New York tied the game 1-1 in the fifth after Melky Cabrera walked, stole second and third, and scored on Jose Molina's sacrifice fly to center.
San Diego got on the scoreboard first, going up 1-0 in the fourth inning on Tony Clark's RBI double.
Chamberlain, the hard-throwing, 22-year-old right-hander who thrived last season in the bullpen, escaped a bases-loaded, no-out jam in the second and pitched 5-2/3 innings yielding just four hits.
He was removed with one out to go in the sixth after reaching the 100-pitch mark and was relieved by Jose Veras, who picked up the win to improve to 2-0.

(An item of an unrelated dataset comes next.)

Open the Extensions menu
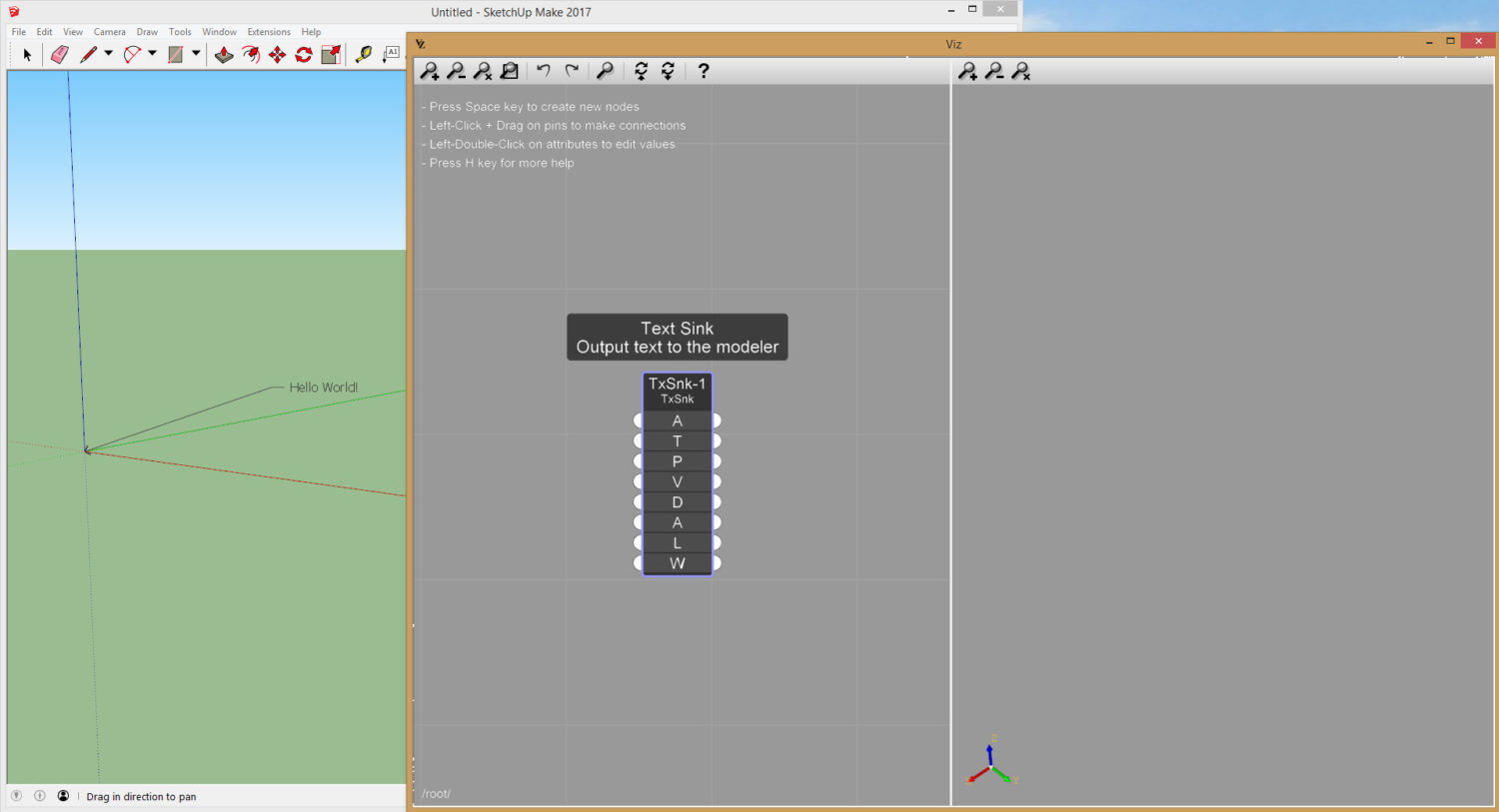Viewport: 1499px width, 812px height. [268, 31]
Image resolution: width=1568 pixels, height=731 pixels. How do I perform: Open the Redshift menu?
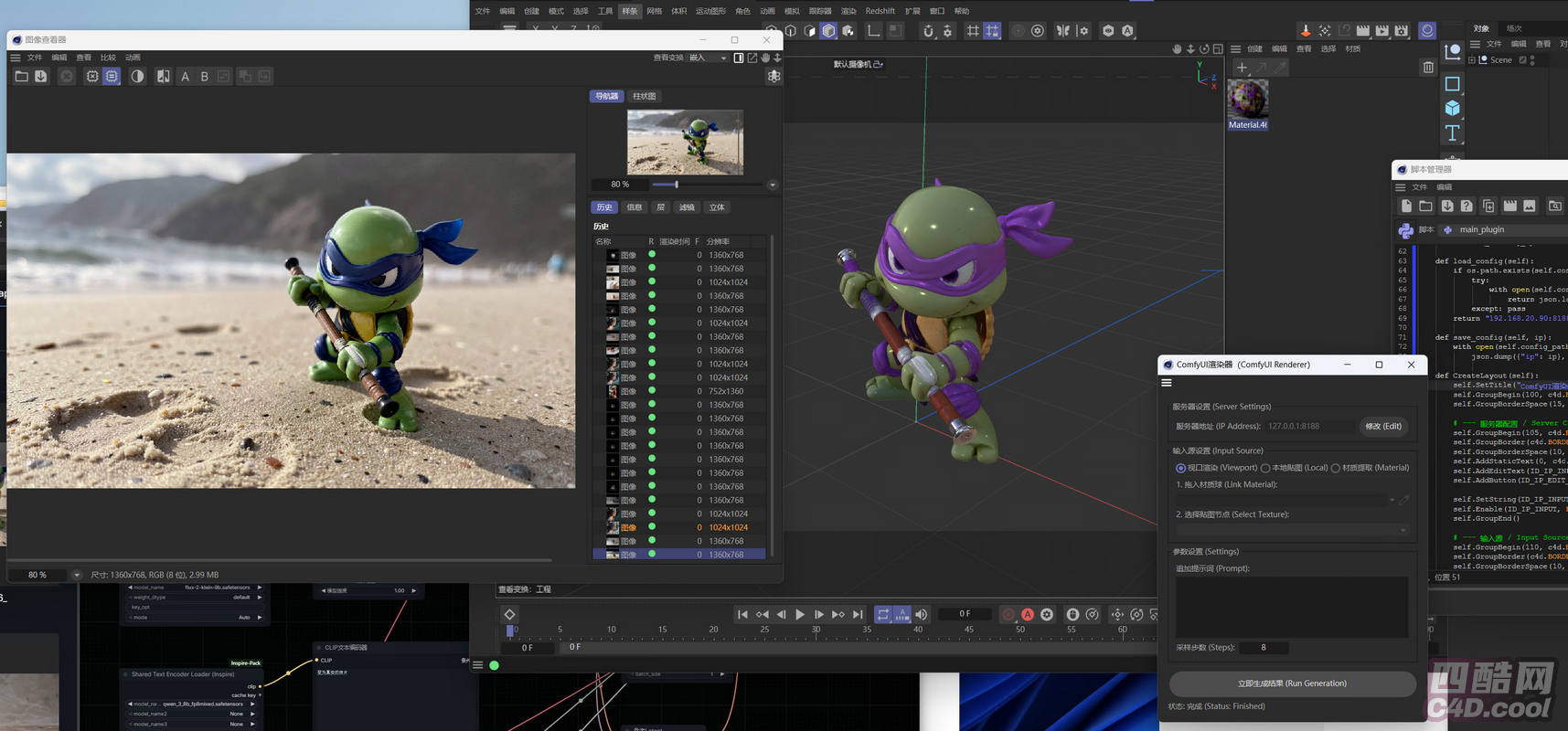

"I have to do what's best for the organisation's interest and the kid's interest," said Yankees manager Joe Girardi.
"I knew when I went out there (to pull him) it wasn't going to be a great reception."
Mariano Rivera struck out the side in the ninth inning for his 20th save in 20 chances. The ace reliever lowered his earned run average to a minuscule 0.79.
Padres starter Josh Banks (2-1) was the hard-luck loser, yielding two runs on four hits in 5-1/3 innings.
Jeter was the only Yankee to have more than one hit, going 2-for-3 with a walk.
The third-placed Yankees improved to 40-33 after completing their three-game sweep of the Padres and trail the East-leading Boston Red Sox by five games. San Diego fell to 31-43.